Reproduce each of the following items word for word, keeping every line in its original order.

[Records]

_____

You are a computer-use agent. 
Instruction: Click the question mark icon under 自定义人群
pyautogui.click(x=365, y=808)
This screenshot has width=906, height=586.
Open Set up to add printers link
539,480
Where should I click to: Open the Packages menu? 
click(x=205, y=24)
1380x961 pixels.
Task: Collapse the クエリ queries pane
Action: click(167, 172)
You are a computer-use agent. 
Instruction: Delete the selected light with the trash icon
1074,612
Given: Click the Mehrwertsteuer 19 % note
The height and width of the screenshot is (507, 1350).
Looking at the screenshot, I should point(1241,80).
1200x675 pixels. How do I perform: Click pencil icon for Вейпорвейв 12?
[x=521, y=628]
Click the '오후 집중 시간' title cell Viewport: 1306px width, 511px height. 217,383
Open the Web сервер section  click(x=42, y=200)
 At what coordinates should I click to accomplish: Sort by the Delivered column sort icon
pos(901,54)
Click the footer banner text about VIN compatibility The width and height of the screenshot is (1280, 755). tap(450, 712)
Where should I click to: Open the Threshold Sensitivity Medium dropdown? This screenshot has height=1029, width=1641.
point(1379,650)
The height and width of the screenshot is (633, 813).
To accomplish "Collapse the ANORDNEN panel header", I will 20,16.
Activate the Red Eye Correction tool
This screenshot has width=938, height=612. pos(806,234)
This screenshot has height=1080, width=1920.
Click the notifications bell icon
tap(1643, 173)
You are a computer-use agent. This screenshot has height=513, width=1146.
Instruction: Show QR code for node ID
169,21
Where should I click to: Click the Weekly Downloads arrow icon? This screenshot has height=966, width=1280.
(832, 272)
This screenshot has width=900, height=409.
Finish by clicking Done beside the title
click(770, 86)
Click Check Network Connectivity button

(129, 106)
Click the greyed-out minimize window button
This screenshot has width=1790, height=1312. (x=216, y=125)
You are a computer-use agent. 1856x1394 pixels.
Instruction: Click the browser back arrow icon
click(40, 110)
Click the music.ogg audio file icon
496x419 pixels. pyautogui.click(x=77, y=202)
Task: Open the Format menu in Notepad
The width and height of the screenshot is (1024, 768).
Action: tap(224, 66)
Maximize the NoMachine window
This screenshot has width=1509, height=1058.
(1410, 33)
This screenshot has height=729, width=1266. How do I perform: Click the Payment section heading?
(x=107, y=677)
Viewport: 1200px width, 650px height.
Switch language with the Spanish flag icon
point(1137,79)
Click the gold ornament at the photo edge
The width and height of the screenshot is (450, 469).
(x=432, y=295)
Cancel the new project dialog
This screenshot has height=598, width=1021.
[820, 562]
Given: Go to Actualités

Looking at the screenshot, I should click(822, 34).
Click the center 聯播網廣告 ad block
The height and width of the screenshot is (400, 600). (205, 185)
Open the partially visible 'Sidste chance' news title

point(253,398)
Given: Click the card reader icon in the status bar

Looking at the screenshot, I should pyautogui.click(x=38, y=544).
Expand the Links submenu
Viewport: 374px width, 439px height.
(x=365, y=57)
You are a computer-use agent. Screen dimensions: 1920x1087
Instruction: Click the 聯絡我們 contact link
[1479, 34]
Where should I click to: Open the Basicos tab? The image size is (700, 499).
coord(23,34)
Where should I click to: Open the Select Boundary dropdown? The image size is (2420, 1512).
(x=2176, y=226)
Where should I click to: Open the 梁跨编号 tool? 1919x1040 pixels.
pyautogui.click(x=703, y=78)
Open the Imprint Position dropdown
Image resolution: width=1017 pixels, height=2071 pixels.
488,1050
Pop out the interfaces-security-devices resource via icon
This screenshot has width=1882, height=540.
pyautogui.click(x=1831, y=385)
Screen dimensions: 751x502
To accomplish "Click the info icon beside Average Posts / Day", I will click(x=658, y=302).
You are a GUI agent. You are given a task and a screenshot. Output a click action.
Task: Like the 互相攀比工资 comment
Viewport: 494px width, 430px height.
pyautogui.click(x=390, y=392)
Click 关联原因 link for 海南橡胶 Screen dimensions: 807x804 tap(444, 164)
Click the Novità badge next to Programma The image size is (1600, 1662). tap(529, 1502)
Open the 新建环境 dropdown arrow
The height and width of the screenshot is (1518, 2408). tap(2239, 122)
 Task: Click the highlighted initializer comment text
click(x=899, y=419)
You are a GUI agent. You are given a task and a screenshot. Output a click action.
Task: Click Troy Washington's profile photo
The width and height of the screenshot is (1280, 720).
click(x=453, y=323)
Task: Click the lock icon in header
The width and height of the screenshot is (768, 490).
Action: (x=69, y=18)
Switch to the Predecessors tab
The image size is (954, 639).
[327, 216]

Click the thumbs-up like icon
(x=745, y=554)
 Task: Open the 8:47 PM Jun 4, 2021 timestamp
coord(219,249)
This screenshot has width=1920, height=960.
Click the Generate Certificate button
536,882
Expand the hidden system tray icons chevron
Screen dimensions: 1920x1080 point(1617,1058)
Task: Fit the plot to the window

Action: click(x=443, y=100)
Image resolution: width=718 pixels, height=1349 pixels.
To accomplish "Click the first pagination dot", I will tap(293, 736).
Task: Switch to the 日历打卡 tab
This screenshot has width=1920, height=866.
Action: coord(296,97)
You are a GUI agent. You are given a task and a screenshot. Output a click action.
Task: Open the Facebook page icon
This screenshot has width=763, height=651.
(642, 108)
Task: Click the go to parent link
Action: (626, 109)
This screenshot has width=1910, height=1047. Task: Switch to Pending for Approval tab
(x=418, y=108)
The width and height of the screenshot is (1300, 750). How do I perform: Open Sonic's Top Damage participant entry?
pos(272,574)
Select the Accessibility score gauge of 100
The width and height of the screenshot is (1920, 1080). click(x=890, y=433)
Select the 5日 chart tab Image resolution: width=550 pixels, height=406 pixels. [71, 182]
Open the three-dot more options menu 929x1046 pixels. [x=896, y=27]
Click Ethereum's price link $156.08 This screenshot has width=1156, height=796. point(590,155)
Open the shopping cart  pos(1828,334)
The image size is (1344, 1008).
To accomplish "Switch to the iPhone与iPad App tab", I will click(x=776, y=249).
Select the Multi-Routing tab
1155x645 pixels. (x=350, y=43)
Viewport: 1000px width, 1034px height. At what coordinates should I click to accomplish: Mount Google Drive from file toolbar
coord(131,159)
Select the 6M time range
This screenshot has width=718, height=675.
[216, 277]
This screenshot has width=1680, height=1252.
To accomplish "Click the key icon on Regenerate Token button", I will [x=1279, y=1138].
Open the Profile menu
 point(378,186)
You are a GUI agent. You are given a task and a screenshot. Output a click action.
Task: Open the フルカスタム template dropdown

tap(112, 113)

_____

WRITTEN RESPONSE
You are a computer-use agent. 
Instruction: Click the question mark icon under 自定义人群
pyautogui.click(x=365, y=808)
This screenshot has width=906, height=586.
Open Set up to add printers link
539,480
Where should I click to: Open the Packages menu? 
click(x=205, y=24)
1380x961 pixels.
Task: Collapse the クエリ queries pane
Action: click(167, 172)
You are a computer-use agent. 
Instruction: Delete the selected light with the trash icon
1074,612
Given: Click the Mehrwertsteuer 19 % note
The height and width of the screenshot is (507, 1350).
Looking at the screenshot, I should point(1241,80).
1200x675 pixels. How do I perform: Click pencil icon for Вейпорвейв 12?
[x=521, y=628]
Click the '오후 집중 시간' title cell Viewport: 1306px width, 511px height. 217,383
Open the Web сервер section  click(x=42, y=200)
 At what coordinates should I click to accomplish: Sort by the Delivered column sort icon
pos(901,54)
Click the footer banner text about VIN compatibility The width and height of the screenshot is (1280, 755). tap(450, 712)
Where should I click to: Open the Threshold Sensitivity Medium dropdown? This screenshot has height=1029, width=1641.
point(1379,650)
The height and width of the screenshot is (633, 813).
To accomplish "Collapse the ANORDNEN panel header", I will 20,16.
Activate the Red Eye Correction tool
This screenshot has width=938, height=612. pos(806,234)
This screenshot has height=1080, width=1920.
Click the notifications bell icon
tap(1643, 173)
You are a computer-use agent. This screenshot has height=513, width=1146.
Instruction: Show QR code for node ID
169,21
Where should I click to: Click the Weekly Downloads arrow icon? This screenshot has height=966, width=1280.
(832, 272)
This screenshot has width=900, height=409.
Finish by clicking Done beside the title
click(770, 86)
Click Check Network Connectivity button

(129, 106)
Click the greyed-out minimize window button
This screenshot has width=1790, height=1312. (x=216, y=125)
You are a computer-use agent. 1856x1394 pixels.
Instruction: Click the browser back arrow icon
click(40, 110)
Click the music.ogg audio file icon
496x419 pixels. pyautogui.click(x=77, y=202)
Task: Open the Format menu in Notepad
The width and height of the screenshot is (1024, 768).
Action: tap(224, 66)
Maximize the NoMachine window
This screenshot has width=1509, height=1058.
(1410, 33)
This screenshot has height=729, width=1266. How do I perform: Click the Payment section heading?
(x=107, y=677)
Viewport: 1200px width, 650px height.
Switch language with the Spanish flag icon
point(1137,79)
Click the gold ornament at the photo edge
The width and height of the screenshot is (450, 469).
(x=432, y=295)
Cancel the new project dialog
This screenshot has height=598, width=1021.
[820, 562]
Given: Go to Actualités

Looking at the screenshot, I should click(822, 34).
Click the center 聯播網廣告 ad block
The height and width of the screenshot is (400, 600). (205, 185)
Open the partially visible 'Sidste chance' news title

point(253,398)
Given: Click the card reader icon in the status bar

Looking at the screenshot, I should pyautogui.click(x=38, y=544).
Expand the Links submenu
Viewport: 374px width, 439px height.
(x=365, y=57)
You are a computer-use agent. Screen dimensions: 1920x1087
Instruction: Click the 聯絡我們 contact link
[1479, 34]
Where should I click to: Open the Basicos tab? The image size is (700, 499).
coord(23,34)
Where should I click to: Open the Select Boundary dropdown? The image size is (2420, 1512).
(x=2176, y=226)
Where should I click to: Open the 梁跨编号 tool? 1919x1040 pixels.
pyautogui.click(x=703, y=78)
Open the Imprint Position dropdown
Image resolution: width=1017 pixels, height=2071 pixels.
488,1050
Pop out the interfaces-security-devices resource via icon
This screenshot has width=1882, height=540.
pyautogui.click(x=1831, y=385)
Screen dimensions: 751x502
To accomplish "Click the info icon beside Average Posts / Day", I will click(x=658, y=302).
You are a GUI agent. You are given a task and a screenshot. Output a click action.
Task: Like the 互相攀比工资 comment
Viewport: 494px width, 430px height.
pyautogui.click(x=390, y=392)
Click 关联原因 link for 海南橡胶 Screen dimensions: 807x804 tap(444, 164)
Click the Novità badge next to Programma The image size is (1600, 1662). tap(529, 1502)
Open the 新建环境 dropdown arrow
The height and width of the screenshot is (1518, 2408). tap(2239, 122)
 Task: Click the highlighted initializer comment text
click(x=899, y=419)
You are a GUI agent. You are given a task and a screenshot. Output a click action.
Task: Click Troy Washington's profile photo
The width and height of the screenshot is (1280, 720).
click(x=453, y=323)
Task: Click the lock icon in header
The width and height of the screenshot is (768, 490).
Action: (x=69, y=18)
Switch to the Predecessors tab
The image size is (954, 639).
[327, 216]

Click the thumbs-up like icon
(x=745, y=554)
 Task: Open the 8:47 PM Jun 4, 2021 timestamp
coord(219,249)
This screenshot has width=1920, height=960.
Click the Generate Certificate button
536,882
Expand the hidden system tray icons chevron
Screen dimensions: 1920x1080 point(1617,1058)
Task: Fit the plot to the window

Action: click(x=443, y=100)
Image resolution: width=718 pixels, height=1349 pixels.
To accomplish "Click the first pagination dot", I will tap(293, 736).
Task: Switch to the 日历打卡 tab
This screenshot has width=1920, height=866.
Action: coord(296,97)
You are a GUI agent. You are given a task and a screenshot. Output a click action.
Task: Open the Facebook page icon
This screenshot has width=763, height=651.
(642, 108)
Task: Click the go to parent link
Action: (626, 109)
This screenshot has width=1910, height=1047. Task: Switch to Pending for Approval tab
(x=418, y=108)
The width and height of the screenshot is (1300, 750). How do I perform: Open Sonic's Top Damage participant entry?
pos(272,574)
Select the Accessibility score gauge of 100
The width and height of the screenshot is (1920, 1080). click(x=890, y=433)
Select the 5日 chart tab Image resolution: width=550 pixels, height=406 pixels. [71, 182]
Open the three-dot more options menu 929x1046 pixels. [x=896, y=27]
Click Ethereum's price link $156.08 This screenshot has width=1156, height=796. point(590,155)
Open the shopping cart  pos(1828,334)
The image size is (1344, 1008).
To accomplish "Switch to the iPhone与iPad App tab", I will click(x=776, y=249).
Select the Multi-Routing tab
1155x645 pixels. (x=350, y=43)
Viewport: 1000px width, 1034px height. At what coordinates should I click to accomplish: Mount Google Drive from file toolbar
coord(131,159)
Select the 6M time range
This screenshot has width=718, height=675.
[216, 277]
This screenshot has width=1680, height=1252.
To accomplish "Click the key icon on Regenerate Token button", I will [x=1279, y=1138].
Open the Profile menu
 point(378,186)
You are a GUI agent. You are given a task and a screenshot. Output a click action.
Task: Open the フルカスタム template dropdown

tap(112, 113)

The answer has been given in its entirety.